Best Practices - Speeding up task launch - Amazon Elastic Container Service

Best Practices - Speeding up task launch

There are several improvements that you can make to shorten the time that it takes Amazon ECS to launch your tasks.

Amazon ECS Task launch workflow

Understanding how Amazon ECS provisions your tasks is helpful in reasoning about optimizations to speed up your task launches. When you launch Amazon ECS tasks (standalone tasks or by Amazon ECS services), a task is created and initially put into the PROVISIONING state before it is successfully launched into RUNNING state (for details, see Task lifecycle in the Amazon ECS Developer Guide). In the PROVISIONING state, neither the task nor the containers exist as Amazon ECS needs to find compute capacity for placing the task.

Amazon ECS selects the appropriate compute capacity for your task based on your launch type or capacity provider configuration. The launch types are AWS Fargate (Fargate) and Amazon EC2 on AWS, and the EXTERNAL type used with Amazon ECS Anywhere. Capacity providers and capacity provider strategies can be used with both the Fargate and Amazon EC2 launch types. With Fargate, you don’t have to think about provisioning, configuring, and scaling of your cluster capacity. Fargate takes care of all infrastructure management for your tasks. For Amazon ECS with Amazon EC2, you can either manage your cluster capacity by registering Amazon EC2 instances to your cluster, or you can use Amazon ECS Cluster Auto Scaling (CAS) to simplify your compute capacity management. CAS takes care of dynamically scaling your cluster capacity, so that you can focus on just running tasks. Amazon ECS determines where to place the task based on the requirements you specify in the task definition, such as CPU and memory, as well your placement constraints and strategies. For more details on task placement, see Amazon ECS task placement.

After finding the capacity for placing your task, Amazon ECS provisions the necessary attachments (e.g. Elastic Network Interfaces (ENIs) for tasks in awsvpc mode), and uses the Amazon ECS container agent to pull your container images and start your containers. Once all this completes and the relevant containers have launched, Amazon ECS moves the task into RUNNING state.

Amazon ECS Service Scheduler workflow

Amazon ECS provides a service scheduler for managing the state of your services. The service scheduler ensures that the scheduling strategy that you specify is followed and reschedules failing tasks. For example, if the underlying infrastructure fails, the service scheduler can reschedule tasks. A key responsibility of the service scheduler is to ensure that your application is always running the desired number of tasks – based on the desired count that you specify in service configuration or the auto scaled count of tasks based on application load if you use service autoscaling. The service scheduler uses asynchronous workflows to launch tasks in batches. To understand how the service scheduler functions, imagine that you create an Amazon ECS service for a large web API that receives heavy traffic. You expect this service to serve a lot of web traffic, and determine that the appropriate desired count for the service is 1,000 tasks. When you deploy this service, Amazon ECS service scheduler will not launch all 1,000 tasks at once. Instead, it will begin executing workflow cycles to bring the current state (0 tasks) towards the desired state (1,000 tasks), with each workflow cycle launching a batch of new tasks. The service scheduler can provision up to 500 tasks for Fargate and up to 250 tasks for Amazon EC2 per service per minute. For more information about the allowed rates and quotas in Amazon ECS, see Amazon ECS service quotas.

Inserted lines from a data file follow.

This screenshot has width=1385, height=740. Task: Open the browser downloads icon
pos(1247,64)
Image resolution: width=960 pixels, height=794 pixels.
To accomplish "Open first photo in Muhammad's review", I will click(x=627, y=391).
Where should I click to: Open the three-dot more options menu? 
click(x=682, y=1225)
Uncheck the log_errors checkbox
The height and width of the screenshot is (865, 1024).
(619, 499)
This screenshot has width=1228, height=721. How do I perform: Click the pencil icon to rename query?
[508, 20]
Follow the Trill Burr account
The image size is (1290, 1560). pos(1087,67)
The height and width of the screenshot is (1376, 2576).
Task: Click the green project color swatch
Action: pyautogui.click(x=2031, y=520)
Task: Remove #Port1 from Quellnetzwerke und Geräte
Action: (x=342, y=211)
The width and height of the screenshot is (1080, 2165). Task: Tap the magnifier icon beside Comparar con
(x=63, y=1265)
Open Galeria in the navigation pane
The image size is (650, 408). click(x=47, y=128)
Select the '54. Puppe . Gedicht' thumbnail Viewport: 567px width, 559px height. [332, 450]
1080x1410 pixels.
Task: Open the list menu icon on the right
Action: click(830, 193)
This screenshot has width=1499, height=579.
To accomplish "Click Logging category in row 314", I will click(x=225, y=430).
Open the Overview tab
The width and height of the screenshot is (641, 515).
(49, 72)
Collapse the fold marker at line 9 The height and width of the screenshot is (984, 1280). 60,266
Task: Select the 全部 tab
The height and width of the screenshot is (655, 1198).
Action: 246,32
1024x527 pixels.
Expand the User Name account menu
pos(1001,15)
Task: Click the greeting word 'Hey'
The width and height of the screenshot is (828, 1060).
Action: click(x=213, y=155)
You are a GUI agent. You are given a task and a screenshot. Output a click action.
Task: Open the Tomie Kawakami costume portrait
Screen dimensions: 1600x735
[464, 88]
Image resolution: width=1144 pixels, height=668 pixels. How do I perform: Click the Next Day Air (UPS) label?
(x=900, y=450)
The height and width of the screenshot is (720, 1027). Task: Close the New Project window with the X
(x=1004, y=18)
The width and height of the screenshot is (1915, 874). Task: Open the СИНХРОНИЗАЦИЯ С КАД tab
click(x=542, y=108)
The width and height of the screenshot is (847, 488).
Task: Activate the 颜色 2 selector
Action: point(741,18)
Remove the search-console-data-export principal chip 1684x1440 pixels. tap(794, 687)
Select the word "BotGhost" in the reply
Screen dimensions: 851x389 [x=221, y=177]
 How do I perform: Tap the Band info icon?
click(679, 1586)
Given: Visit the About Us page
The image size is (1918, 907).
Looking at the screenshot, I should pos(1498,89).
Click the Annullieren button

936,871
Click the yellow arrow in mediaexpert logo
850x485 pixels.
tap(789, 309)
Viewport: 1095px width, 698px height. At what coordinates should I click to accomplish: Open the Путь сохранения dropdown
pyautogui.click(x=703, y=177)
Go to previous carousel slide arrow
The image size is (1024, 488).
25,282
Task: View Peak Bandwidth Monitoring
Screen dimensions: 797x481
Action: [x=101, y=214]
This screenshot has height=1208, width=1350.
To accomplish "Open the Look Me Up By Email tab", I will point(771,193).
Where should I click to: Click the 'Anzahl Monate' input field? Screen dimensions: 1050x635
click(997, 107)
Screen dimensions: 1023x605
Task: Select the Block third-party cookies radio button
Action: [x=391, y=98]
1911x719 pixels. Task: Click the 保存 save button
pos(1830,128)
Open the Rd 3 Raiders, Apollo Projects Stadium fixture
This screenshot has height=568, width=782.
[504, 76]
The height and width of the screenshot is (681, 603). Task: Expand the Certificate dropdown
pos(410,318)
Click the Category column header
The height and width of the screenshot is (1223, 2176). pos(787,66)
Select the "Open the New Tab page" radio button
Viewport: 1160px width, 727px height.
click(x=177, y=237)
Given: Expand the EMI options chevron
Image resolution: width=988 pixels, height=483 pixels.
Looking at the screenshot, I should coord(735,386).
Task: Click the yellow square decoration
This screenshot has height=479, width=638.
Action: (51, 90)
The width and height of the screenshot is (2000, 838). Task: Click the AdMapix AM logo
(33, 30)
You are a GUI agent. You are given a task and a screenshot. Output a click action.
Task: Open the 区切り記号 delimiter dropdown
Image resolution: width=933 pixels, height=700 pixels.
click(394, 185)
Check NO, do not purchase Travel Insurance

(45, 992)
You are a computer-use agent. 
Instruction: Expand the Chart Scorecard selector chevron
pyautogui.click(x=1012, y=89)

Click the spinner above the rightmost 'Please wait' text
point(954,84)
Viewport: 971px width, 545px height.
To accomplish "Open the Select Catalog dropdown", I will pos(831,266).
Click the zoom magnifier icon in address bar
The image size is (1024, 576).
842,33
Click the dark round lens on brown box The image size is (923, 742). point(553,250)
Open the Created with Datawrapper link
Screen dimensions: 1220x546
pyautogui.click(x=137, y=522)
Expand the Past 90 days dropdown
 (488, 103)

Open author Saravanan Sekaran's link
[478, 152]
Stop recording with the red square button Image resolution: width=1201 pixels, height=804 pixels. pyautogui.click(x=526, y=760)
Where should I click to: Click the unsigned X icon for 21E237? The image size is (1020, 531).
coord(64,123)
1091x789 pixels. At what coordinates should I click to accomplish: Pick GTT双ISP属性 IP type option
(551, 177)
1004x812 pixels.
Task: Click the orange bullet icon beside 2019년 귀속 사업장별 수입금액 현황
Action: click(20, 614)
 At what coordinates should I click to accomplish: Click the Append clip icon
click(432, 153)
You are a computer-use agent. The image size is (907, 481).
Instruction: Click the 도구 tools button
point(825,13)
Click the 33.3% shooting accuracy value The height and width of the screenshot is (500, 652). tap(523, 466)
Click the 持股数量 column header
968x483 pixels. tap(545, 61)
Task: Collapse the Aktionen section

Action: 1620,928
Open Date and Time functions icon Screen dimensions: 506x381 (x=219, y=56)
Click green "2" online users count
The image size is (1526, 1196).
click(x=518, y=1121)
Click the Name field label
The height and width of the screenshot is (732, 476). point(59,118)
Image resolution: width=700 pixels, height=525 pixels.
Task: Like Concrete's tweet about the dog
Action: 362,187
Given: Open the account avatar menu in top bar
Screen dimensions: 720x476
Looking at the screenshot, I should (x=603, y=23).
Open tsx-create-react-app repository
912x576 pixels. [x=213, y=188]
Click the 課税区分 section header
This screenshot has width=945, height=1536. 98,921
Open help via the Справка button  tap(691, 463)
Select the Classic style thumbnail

Now that you have an understanding of Amazon ECS task launch workflow, let’s discuss how you can use some of this knowledge to speed-up your task launches.

Recommendations to speed up task launch

As discussed in the previous section, the time taken between the triggering of task launch (via Amazon ECS APIs or service scheduler) and the successful start-up of your containers is affected by a variety of factors within Amazon ECS, your configurations, and the container itself. In order to speed up your task launches, consider the following recommendations.

  • Cache container images and binpack instances.

    If you are running Amazon ECS on Amazon EC2, you can configure the Amazon ECS container agent to cache previously used container images to reduce image pull-time for subsequent launches. The effect of caching is even greater when you have a high task density in your container instances, which you can configure using the binpack placement strategy. Caching container images is especially beneficial for windows-based workloads which usually have large (tens of GBs) container image sizes. When using the binpack placement strategy, you can also consider using Elastic Network Interface (ENI) trunking to place more tasks with the awsvpc network mode on each container instance. ENI trunking increases the number of tasks you can run on awsvpc mode. For example, a c5.large instance that may support running only 2 tasks concurrently, can run up to 10 tasks with ENI trunking.

  • Choose an optimal network mode.

    Although there are many instances where awsvpc network mode is ideal, this network mode can inherently increase task launch latency – for each task in awsvpc mode, Amazon ECS workflows need to provision and attach an ENI by invoking Amazon EC2 APIs which adds an overhead of several seconds to your task launches. By contrast, a key advantage of using awsvpc network mode is that each task has a security group to allow or deny traffic. This means you have greater flexibility to control communications between tasks and services at a more granular level. If the benefits of deployment speed outweigh benefits from awsvpc mode, you can consider using bridge mode to speed up task launches. For further reading on relative advantages of each network mode, see AWSVPC mode and Bridge mode.

  • Track your task launch lifecycle to find optimization opportunities.

    It is often difficult to realize the amount of time it takes for your application to start-up. Launching your container image, running start-up scripts, and other configurations during application start-up can take a surprising amount of time. You can use the ECS Agent Metadata endpoint to post metrics to track application start-up time from ContainerStartTime to when your application is ready to serve traffic. With this data, you can understand how your application is contributing to the total launch time, and find areas where you can reduce unnecessary application-specific overhead and optimize your container images.

  • Choose an optimal instance type (when using Amazon ECS on Amazon EC2).

    Choosing the correct Instance type is based on the resource reservation (i.e. CPU, Memory, ENI, GPU) that you configure on your task, hence when sizing the instance, you can calculate how many tasks can be placed on a single instance. A simple example of a well-placed task, will be hosting 4 tasks requiring 0.5 vCPU and 2GB of memory reservations in an m5.large instance (supporting 2 vCPU and 8 GB memory). The reservations of this task definition take full advantage of the instance’s resources.

  • Use Amazon ECS service scheduler to concurrently launch services.

    As discussed in the previous section, the service scheduler can concurrently launch tasks for multiple services using asynchronous workflows. Thus, you can achieve faster deployment speed by designing your applications as smaller services with fewer tasks rather than a large service with a large number of tasks. For instance, instead of having a single service with 1,000 tasks, having 10 services each with 100 tasks will result in a much faster deployment speed, since service scheduler will initiate task provisioning for all services in parallel.